Johnston's house is a shrine to his enthusiasms. The walls are lined with comic books, album covers, posters and shelves of movies and music, most on VHS tapes and vinyl. The kitchen cabinets are jammed with action figures and collectables. Above Johnston's bed are dozens of photos of naked women, clipped from magazines.

He passes his days living both an indulgently creative existence and a surreal arrested adolescence. He writes songs and draws nearly every day - his visual art has been featured in multiple galleries including a show at the Whitney Museum of American Art in 2006 - often while watching movies, listening to music, smoking cigarettes, eating and drinking sugary drinks.

Johnston's physical health is improved: His hydrocephalus has been treated with a surgically implanted tube, he's lost weight and is no longer diabetic. Whether he's ready for this tour, which begins on Thursday in New Orleans and continues through mid-November, is less certain.

"I'm concerned about his physical stamina because he's been doing nothing for the longest time," Dick Johnston said.

When I asked Daniel Johnston if he was excited about touring, he answered with a long, drawn-out, "Ehh," before adding, "a little bit." His brother conceded that the tour was his idea, not Daniel's, but said it was their father, who was Daniel's manager between 1997 and 2001, who had told him to take the initiative - Daniel would eventually warm to it. "If you ask him, he'll say: 'Ehh. I'm just going to stay home,'" Dick said. "That's kind of what happened this time."

If nothing else, the artists Daniel Johnston is scheduled to perform with are excited. "I owe Daniel a lot as an inspiration to me," said the Wilco frontman Jeff Tweedy, who will lead a backing band for two shows in Chicago. "He's been honest in his portrayal of what he's been struggling with without overtly drawing attention to it." Doug Martsch of Built to Spill, who will be playing multiple shows in the Northwest, said learning Johnston's songs has been a lesson in the value of simplicity. "The amazing thing is half these songs are the same three chords," he said.

Johnston's backing bands, arranged by the tour's booking agent, will choose their own set lists of Johnston's songs. In most cases, Johnston does not know the musicians personally. Dick Johnston will prepare a binder of lyrics based on each set list for them, but Daniel Johnston is unlikely to be in contact before the day of their first show together.

"That's the plan, which I'm not psyched about," Martsch said. "We like to rehearse like crazy. We don't believe there's any magic in music. It takes hard work and practice. It doesn't look like we're going to get much of that, so we're going to have to hope for the magic."

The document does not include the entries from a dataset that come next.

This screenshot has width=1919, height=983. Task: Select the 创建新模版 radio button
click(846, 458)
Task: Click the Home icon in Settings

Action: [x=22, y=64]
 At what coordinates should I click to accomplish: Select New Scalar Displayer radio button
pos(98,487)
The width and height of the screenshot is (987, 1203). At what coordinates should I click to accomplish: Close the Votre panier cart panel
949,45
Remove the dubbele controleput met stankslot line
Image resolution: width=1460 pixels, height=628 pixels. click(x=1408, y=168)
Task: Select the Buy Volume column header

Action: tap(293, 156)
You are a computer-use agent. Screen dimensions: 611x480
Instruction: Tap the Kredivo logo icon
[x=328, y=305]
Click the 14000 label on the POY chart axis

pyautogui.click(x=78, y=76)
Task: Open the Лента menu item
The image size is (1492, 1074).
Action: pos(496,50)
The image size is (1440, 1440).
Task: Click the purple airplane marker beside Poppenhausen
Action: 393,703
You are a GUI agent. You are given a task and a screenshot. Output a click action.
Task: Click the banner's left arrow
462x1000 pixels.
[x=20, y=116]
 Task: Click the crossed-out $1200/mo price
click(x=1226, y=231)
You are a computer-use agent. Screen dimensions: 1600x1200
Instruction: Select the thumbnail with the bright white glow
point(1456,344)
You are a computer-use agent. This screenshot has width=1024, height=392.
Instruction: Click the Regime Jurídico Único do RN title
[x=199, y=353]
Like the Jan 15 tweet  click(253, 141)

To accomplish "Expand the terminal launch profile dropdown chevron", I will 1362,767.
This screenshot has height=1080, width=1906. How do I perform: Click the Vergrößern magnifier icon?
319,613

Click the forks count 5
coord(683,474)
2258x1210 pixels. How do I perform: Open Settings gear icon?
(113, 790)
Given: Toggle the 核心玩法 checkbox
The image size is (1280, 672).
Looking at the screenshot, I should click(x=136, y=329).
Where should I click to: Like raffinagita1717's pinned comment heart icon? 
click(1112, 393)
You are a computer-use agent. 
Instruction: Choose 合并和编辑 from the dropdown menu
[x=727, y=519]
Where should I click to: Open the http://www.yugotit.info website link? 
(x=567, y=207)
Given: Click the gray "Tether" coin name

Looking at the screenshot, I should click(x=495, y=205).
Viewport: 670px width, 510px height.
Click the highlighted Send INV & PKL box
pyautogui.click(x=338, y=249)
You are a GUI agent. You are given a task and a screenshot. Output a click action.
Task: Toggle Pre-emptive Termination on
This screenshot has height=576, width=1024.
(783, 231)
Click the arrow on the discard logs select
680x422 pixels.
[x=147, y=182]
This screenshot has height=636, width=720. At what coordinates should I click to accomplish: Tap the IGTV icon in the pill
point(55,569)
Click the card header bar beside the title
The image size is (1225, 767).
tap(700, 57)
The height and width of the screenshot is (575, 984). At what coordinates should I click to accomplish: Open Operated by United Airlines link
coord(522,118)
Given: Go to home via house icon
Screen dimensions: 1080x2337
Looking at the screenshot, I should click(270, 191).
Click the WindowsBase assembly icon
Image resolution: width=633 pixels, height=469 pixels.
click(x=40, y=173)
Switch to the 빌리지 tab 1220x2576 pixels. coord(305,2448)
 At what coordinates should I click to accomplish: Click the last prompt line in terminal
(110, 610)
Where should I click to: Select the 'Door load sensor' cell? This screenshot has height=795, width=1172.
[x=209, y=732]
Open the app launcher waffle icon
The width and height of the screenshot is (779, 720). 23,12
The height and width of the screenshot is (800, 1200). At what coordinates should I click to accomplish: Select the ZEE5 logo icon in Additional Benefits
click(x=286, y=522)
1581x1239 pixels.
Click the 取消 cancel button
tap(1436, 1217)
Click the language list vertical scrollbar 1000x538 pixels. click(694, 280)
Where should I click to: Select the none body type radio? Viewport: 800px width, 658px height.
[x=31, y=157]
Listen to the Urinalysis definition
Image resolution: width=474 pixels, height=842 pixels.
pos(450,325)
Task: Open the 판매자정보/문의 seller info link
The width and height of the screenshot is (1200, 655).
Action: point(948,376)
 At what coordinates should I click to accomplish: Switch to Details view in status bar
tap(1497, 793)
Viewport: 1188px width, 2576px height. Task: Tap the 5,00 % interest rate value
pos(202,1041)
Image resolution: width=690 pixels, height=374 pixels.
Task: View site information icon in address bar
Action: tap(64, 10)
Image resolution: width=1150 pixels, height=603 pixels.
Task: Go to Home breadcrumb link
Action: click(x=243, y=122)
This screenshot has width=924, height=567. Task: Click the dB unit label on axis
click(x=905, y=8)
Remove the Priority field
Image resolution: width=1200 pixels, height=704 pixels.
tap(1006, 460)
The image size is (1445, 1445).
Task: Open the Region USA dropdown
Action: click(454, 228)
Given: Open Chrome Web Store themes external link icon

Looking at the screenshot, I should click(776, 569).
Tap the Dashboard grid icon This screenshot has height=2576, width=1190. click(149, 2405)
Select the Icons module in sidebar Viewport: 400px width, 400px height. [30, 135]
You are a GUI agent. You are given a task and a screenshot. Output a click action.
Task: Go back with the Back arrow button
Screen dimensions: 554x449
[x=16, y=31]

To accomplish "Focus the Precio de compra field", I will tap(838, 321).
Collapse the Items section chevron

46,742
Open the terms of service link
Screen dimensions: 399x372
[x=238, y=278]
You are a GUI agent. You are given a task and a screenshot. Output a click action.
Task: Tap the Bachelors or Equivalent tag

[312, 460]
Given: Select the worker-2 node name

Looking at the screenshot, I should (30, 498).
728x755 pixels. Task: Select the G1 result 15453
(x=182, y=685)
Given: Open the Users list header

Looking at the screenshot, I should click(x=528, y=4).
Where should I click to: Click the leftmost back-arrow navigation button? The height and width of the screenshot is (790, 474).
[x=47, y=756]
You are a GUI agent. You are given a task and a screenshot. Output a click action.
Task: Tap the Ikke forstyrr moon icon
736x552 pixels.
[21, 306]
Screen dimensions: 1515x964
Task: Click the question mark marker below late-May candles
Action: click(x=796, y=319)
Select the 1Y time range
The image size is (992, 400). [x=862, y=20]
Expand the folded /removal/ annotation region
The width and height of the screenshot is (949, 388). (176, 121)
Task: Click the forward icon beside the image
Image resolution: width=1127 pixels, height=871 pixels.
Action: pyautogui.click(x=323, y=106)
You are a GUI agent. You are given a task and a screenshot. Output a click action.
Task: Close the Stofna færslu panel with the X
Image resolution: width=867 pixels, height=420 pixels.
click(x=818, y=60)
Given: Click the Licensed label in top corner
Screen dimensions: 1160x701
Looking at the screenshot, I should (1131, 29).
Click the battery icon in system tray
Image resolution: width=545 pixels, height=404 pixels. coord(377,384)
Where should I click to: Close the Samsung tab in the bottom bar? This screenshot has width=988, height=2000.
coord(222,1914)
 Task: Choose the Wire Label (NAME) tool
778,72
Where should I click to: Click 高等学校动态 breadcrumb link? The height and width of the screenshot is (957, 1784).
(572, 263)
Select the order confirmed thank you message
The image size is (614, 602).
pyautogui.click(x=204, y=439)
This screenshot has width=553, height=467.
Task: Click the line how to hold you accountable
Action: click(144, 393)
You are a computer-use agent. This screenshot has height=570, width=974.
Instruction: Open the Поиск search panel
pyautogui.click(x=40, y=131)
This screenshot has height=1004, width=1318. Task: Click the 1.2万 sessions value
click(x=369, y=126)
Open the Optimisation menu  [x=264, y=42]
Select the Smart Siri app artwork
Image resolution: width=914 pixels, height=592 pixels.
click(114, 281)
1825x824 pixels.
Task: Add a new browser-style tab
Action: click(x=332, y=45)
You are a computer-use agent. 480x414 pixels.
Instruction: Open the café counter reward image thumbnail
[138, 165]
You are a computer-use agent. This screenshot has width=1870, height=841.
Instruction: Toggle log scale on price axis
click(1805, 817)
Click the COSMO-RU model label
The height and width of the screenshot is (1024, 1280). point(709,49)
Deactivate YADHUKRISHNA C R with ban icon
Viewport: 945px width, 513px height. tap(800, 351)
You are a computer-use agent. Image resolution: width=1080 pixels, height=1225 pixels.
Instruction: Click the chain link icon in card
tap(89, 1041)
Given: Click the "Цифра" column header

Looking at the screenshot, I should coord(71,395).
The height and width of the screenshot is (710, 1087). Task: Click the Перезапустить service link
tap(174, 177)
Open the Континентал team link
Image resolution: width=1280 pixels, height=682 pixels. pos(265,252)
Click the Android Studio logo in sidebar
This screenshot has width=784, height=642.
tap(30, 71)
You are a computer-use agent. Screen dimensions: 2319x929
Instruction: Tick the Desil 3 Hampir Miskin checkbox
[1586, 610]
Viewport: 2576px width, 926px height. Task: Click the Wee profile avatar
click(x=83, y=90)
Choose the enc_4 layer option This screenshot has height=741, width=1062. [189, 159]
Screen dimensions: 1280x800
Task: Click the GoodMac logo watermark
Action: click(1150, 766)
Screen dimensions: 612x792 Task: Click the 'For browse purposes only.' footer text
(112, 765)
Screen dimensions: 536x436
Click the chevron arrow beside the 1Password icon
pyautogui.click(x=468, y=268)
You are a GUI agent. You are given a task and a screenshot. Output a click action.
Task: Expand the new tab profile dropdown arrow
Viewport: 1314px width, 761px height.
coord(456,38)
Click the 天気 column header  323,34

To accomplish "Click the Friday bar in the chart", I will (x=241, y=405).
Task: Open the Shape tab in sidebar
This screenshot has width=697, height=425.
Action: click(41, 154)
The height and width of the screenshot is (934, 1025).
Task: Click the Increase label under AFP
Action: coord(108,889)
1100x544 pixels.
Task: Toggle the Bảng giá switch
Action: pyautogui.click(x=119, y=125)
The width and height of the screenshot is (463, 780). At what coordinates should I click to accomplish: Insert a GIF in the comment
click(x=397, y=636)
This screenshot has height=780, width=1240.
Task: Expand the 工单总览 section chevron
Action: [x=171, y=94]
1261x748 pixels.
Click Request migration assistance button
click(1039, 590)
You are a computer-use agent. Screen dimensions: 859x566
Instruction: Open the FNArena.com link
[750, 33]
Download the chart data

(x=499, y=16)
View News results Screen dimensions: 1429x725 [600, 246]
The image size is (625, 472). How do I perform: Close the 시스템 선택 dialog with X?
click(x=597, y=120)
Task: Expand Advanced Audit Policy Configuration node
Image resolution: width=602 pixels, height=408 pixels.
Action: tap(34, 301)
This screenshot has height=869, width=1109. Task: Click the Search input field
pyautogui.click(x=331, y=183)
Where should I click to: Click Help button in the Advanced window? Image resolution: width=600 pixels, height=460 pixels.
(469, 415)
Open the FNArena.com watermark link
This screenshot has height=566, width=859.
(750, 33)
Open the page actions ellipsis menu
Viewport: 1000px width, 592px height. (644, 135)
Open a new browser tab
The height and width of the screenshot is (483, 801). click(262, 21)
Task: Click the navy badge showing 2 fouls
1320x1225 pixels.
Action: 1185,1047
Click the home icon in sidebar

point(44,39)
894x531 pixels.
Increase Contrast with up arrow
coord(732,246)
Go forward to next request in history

It is not clear the musicians involved understand Daniel Johnston's current level of impairment, which appears more pronounced than it had been in the past, but Dick Johnston has confidence his brother "will rise to the occasion." Whether this will in fact be Johnston's final tour depends on how it goes. "This could be," Dick Johnston said, "but it doesn't have to."

Daniel Johnston, for his part, seems most comfortable at home, writing and drawing. Dick Johnston estimated that he has around 1,500 unreleased tapes of his brother's songs, though he has not come close to listening to them all. Daniel Johnston's most recent sessions spawned four albums worth of material, though the next release is likely to be drawn from older recordings being pieced together by the producer Brian Beattie, who has worked with Johnston in the past.

Daniel Johnston occasionally shows flashes of the ambition of his younger years - "Hopefully, I could have a big hit someday, a real hit," he said - but mostly his nonstop creative regimen seems compelled by deeper impulses.

"I can't stop writing," he said. "If I did stop, there could be nothing. Maybe everything would stop. So I won't stop. I've got to keep it going."